Pepsi, Pearl and mom in the early days of our trio
Pearl is my big concern at the moment. She misses you so much and seems lost without you. She came into our life with you to look up to, teach her, be her constant companion and playmate. Pandy is here but it will never be the same. Pandy came to us abused and terrified. She never had toys or the luxury of play, therefore she is not able to step in for you or distract her. Pearl often starts barking for no apparent reason and cannot be calmed. I can tell she wants to play with you and is asking where you are and when you will be back. I worry her heartsickness will manifest in a physical illness and I will loose her too. Remember Peps, she chose you. She is not used to being at the top of the heap, rather, she has always been more content to defer to you. I am going to California next week and am thinking of taking her with me because I worry she will think I am gone as well. There are so many vacant spaces. We were all used to orbiting around you and now our center is gone.
Girls at play
Pepsi, while I knew I would most likely survive you, I was unprepared for the depth of sadness and loss. The cancer seemed to come out of no where and strike with precision and speed. I focused on caring for you six weeks straight, chasing away thoughts of your death. When I looked at you those last two days, and the weariness in your eyes, I knew what was expected of me despite not wanting to let you go. I relieved your suffering; however, the absence of you has rendered me dazed and confused. I have to ask myself if the grief feels so endless because of the death of my mom and Frank, or is it purely you Peps? Whatever it is, I have an urge to bolt, leave everything behind and take your sisters on the road. I want to blend into a maze of vehicles rolling along for an infinite number of reasons. I want to be quiet and gaze at the scenery, majestic or not, thinking thoughts and letting time and space heal me. If I look hard enough with no intention or purpose, perhaps the folds will smooth around me. I want to listen to the stories of others, try to understand lives outside of me, become a passing figure with two dogs heading in and out of town. Why does this fantasy persist? What is it about grief and loss that creates the urge to bolt? Shed the shit and move on? No reminders is too easy an explanation for I see and feel you everywhere. Is it a feeling of enough is enough? Why bother? Mind you, I know how fortunate I am, and every day I whisper the words on the fortune I tucked in the corner of my bathroom mirror frame - Treasure what you have. And I am sincerely grateful. But here's the deal Peps, I just want you back.
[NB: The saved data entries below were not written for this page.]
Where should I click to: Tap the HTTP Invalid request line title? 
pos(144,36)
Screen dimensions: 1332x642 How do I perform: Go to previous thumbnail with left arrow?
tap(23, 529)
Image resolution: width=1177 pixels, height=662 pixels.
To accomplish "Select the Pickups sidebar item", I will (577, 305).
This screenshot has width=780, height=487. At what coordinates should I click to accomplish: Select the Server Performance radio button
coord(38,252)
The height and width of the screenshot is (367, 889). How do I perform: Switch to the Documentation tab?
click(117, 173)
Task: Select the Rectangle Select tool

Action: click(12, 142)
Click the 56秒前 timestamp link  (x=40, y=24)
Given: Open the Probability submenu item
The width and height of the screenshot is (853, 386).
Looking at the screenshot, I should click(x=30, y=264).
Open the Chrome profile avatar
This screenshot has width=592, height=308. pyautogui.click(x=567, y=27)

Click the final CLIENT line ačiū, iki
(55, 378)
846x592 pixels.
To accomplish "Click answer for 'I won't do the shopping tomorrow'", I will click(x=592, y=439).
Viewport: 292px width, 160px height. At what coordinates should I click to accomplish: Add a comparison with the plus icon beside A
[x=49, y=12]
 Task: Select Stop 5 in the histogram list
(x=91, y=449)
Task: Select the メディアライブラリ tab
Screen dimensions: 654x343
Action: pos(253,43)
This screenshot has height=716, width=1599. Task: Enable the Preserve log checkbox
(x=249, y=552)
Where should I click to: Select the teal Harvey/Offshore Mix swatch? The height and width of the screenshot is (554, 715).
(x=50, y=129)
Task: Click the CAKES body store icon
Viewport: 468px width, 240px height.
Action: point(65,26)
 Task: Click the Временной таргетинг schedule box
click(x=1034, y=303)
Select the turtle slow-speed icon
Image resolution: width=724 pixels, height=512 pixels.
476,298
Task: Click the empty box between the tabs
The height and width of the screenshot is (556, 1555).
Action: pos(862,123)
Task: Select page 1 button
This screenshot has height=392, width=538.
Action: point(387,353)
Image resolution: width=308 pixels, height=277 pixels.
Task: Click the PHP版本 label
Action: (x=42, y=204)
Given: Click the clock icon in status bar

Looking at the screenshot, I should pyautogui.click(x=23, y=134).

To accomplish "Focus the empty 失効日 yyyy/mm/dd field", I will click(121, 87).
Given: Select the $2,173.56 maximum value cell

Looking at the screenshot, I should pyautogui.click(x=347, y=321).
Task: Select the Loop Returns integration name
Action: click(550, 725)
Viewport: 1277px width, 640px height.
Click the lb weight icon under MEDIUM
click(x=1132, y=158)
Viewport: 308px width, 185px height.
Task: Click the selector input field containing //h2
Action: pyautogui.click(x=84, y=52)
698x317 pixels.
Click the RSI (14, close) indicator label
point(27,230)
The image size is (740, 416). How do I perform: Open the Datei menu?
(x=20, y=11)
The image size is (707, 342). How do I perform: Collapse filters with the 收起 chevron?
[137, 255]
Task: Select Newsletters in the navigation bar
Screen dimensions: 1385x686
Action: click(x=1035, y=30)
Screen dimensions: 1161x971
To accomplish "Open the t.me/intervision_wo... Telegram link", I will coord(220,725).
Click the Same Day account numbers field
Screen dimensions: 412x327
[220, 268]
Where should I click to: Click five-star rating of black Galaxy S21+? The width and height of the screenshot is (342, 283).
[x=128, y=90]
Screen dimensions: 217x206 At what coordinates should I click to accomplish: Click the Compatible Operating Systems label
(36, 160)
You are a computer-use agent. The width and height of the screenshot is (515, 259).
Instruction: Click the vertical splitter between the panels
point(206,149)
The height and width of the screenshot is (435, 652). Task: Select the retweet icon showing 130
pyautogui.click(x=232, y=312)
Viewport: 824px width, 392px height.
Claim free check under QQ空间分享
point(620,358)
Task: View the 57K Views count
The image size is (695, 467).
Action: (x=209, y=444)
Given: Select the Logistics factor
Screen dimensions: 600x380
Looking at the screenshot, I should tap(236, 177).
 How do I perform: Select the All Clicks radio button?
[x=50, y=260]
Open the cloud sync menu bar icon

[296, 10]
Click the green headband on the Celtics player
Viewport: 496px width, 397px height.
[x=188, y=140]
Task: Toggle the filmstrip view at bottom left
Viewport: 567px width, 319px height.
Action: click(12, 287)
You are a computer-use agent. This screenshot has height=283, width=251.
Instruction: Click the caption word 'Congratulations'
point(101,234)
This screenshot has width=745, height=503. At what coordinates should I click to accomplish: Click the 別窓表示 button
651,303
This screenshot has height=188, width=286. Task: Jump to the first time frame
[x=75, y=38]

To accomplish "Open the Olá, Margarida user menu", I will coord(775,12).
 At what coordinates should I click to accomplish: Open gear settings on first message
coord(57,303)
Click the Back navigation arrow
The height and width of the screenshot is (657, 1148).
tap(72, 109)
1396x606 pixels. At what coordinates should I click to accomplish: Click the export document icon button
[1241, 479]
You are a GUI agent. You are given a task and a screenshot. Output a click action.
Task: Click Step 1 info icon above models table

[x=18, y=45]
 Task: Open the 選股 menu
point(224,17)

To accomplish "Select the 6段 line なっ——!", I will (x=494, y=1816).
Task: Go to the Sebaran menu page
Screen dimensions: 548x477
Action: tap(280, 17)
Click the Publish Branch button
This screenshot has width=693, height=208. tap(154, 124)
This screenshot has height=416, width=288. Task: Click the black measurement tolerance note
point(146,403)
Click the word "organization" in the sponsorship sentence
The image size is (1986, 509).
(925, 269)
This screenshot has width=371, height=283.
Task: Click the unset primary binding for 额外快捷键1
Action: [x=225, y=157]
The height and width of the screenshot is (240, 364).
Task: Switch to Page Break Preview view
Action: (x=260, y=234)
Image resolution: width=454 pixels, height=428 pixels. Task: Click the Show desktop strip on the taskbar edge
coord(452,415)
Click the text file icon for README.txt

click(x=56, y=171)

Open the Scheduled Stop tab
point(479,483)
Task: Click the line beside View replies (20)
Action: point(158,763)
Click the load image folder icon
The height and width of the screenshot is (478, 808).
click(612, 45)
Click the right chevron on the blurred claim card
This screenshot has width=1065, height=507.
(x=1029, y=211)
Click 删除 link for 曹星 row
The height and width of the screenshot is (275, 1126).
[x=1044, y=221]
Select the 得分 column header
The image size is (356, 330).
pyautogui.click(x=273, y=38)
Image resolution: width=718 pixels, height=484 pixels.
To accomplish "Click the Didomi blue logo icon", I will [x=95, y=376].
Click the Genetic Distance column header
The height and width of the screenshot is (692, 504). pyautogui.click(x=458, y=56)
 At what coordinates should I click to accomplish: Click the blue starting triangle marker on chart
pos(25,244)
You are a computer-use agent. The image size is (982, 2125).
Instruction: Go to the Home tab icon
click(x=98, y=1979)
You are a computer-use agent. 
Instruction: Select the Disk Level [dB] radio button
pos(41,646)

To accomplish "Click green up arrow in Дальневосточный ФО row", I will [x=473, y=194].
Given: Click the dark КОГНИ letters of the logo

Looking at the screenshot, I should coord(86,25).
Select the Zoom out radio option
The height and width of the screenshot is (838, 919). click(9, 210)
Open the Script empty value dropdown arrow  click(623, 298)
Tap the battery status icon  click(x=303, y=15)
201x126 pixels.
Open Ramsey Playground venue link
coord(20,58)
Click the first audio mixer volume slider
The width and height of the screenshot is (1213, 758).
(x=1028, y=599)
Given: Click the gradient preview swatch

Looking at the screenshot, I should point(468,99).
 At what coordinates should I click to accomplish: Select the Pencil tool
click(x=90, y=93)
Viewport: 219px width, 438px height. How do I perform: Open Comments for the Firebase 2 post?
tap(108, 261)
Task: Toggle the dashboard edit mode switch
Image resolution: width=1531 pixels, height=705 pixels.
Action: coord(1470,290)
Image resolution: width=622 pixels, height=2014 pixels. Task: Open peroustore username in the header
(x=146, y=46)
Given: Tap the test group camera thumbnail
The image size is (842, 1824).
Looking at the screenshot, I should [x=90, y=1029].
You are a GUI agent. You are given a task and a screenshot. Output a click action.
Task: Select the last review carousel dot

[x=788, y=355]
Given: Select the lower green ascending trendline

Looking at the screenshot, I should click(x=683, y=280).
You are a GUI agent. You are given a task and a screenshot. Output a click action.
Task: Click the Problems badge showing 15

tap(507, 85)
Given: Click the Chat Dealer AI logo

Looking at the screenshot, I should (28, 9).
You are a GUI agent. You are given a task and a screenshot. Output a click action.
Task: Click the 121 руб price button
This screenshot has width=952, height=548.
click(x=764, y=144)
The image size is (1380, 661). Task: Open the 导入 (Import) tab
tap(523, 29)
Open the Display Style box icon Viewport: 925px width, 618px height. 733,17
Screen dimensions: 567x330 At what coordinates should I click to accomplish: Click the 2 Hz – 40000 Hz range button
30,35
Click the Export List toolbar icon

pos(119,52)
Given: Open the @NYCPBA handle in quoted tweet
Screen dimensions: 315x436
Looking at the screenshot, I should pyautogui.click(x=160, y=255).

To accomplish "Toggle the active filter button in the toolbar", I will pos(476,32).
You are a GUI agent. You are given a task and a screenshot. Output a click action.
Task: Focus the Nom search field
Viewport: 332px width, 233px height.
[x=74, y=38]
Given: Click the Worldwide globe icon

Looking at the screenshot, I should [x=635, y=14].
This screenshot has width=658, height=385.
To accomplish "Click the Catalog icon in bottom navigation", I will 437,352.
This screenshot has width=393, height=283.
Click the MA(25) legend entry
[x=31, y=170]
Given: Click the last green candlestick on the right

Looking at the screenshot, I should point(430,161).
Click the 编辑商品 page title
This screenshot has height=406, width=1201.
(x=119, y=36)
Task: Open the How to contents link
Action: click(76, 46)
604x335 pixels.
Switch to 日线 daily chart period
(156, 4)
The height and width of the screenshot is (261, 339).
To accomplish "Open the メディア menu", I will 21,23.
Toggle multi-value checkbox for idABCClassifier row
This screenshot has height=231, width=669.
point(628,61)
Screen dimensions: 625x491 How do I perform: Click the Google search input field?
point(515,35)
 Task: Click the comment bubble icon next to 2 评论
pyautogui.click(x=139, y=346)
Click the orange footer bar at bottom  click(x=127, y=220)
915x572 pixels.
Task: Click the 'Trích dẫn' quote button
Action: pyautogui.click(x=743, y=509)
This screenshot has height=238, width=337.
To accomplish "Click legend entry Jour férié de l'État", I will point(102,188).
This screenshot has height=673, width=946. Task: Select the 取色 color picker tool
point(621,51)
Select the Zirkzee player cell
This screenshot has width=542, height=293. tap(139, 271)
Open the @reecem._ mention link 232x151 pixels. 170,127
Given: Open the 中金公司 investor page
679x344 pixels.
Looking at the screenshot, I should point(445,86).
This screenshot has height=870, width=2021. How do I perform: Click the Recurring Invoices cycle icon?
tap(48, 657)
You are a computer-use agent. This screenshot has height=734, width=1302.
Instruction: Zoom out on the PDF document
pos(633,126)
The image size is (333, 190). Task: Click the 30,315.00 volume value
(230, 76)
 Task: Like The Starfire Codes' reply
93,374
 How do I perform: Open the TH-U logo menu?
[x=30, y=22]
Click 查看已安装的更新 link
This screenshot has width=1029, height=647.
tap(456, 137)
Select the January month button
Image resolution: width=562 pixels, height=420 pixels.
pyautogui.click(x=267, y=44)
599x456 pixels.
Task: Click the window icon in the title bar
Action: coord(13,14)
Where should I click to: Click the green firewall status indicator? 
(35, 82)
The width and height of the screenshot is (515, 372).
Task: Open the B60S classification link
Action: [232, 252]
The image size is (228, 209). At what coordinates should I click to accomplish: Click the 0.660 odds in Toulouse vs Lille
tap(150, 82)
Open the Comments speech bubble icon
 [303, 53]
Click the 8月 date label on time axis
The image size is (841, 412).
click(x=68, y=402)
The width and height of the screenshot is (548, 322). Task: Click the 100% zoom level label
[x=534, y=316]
I am still trying to figure what this the urge to bolt is and resist it. I fear I might succumb against my better judgement one of these days if the scale of bullshit tips in a certain direction. I told myself I would take it one day at a time when you got sick and I will try to keep to it for now while I process this blistering grief and loss. Life without you takes some getting used to. When Maddie died I tried to lessen the grief by getting Pearl four days later. While I am glad I brought Pearl into our lives, I am older and wise enough to know there is no easy fix, neither by replacing or bolting. I used to say Move you feet and your heart will follow. I can only hope.
Love you and miss you darling Pepsi,
Mom
I don't know what it is but your Pepsi Diary posts put into words exactly how I feel as well. If someone were to ask me how I feel I just can't explain it but when you explain how you feel it puts it into perspective. I too looked after Kodie for two months after diagnosis and I virtually didn't leave the house. I work from home so I was able to work with him beside me as usual but I didn't go out even briefly as I refused to let him be alone. I also do not suffer fools lightly and have no interest in going out and being nice to people for their benefit because inside I am grieving so much, to a point that I feel that I am functioning on auto pilot. Your posts reassure me that I am not alone in the way that I feel. Thank you. Hugs to you and Pepsi and love to my beautiful boy Kodie.
ReplyDeleteThanks for your kind words. It is heartbreaking. I am glad the writing helps you, it helps me to write through it.
DeleteYour words are so beautiful, Paula, and express, for me and probably many others, the profound misery of no longer being able to hold, hear and see our beloved companions. The bolting, fleeing, evading? all part of the terrain of loss. This is a very tough time of year in any given year but to have to endure it through the fog of missing dear Peps I'm sure is nearly unbearable. When you do decide to run away, and it's only a matter of when not if, know there's a whole world of us out here who feel your pain and love you for being so brave in sharing the rawness of it. This too shall pass.